5) Make a conscious effort to stay social – It’s easy to get swept up in newly married bliss but don’t forget all of those friends who got you to this stage in your life, got you through your hen do or your stag do (hopefully without any shaved eyebrows or missing limbs) and got you to the alter. It’s so easy when you’re newly married to skip a night with your bestie or forgo a night on the town because you want a cuddly night in. What happens when those friends get tired of asking you? Whilst you have the support and companionship of your new beloved, friendship outside of your relationship is so important. It gives you the opportunity to express other sides of you, to relive experiences you had way back when and to feel whole and complete as a social being and butterfly! This doesn’t mean you can’t go out as a couple to socialise. If you can’t imagine leaving your partner for a night on the town or to start a new hobby that you’ve been waiting to pursue (after the wedding debt is a thing of the past) then go out together with other couples, friends, colleagues – but keep this part of your life full, fun and rich.
These are my Top 5 things that I have learnt during my time in the wedding industry, my time as a woman and my time as a married woman. Of course they will vary for everyone but I’m sorry, number 3 will never vary, it will always feature in your lists and if anyone says differently they are either superwoman in my books or lying – “simples”!
The most important thing to remember is that marriage is a life long commitment, the most meaningful way we know how to express our love to another person.

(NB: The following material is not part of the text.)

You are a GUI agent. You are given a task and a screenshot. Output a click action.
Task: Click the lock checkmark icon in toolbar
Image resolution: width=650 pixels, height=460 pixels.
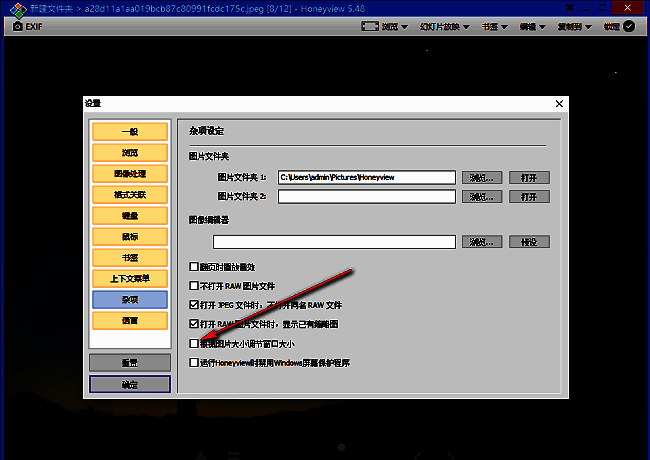[x=628, y=27]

Although in time our actions may change and we may face times of adversity, what you will hopefully be left with is an unshakable and unfathomably intimate connection with your soul mate. To be cripplingly romantic I will finish with a quote from Wuthering Heights: “My love for Linton is like the foliage in the woods: time will change it, I’m well aware, as winter changes the trees. My love for Heathcliff resembles the eternal rocks beneath: a source of little visible delight, but necessary”.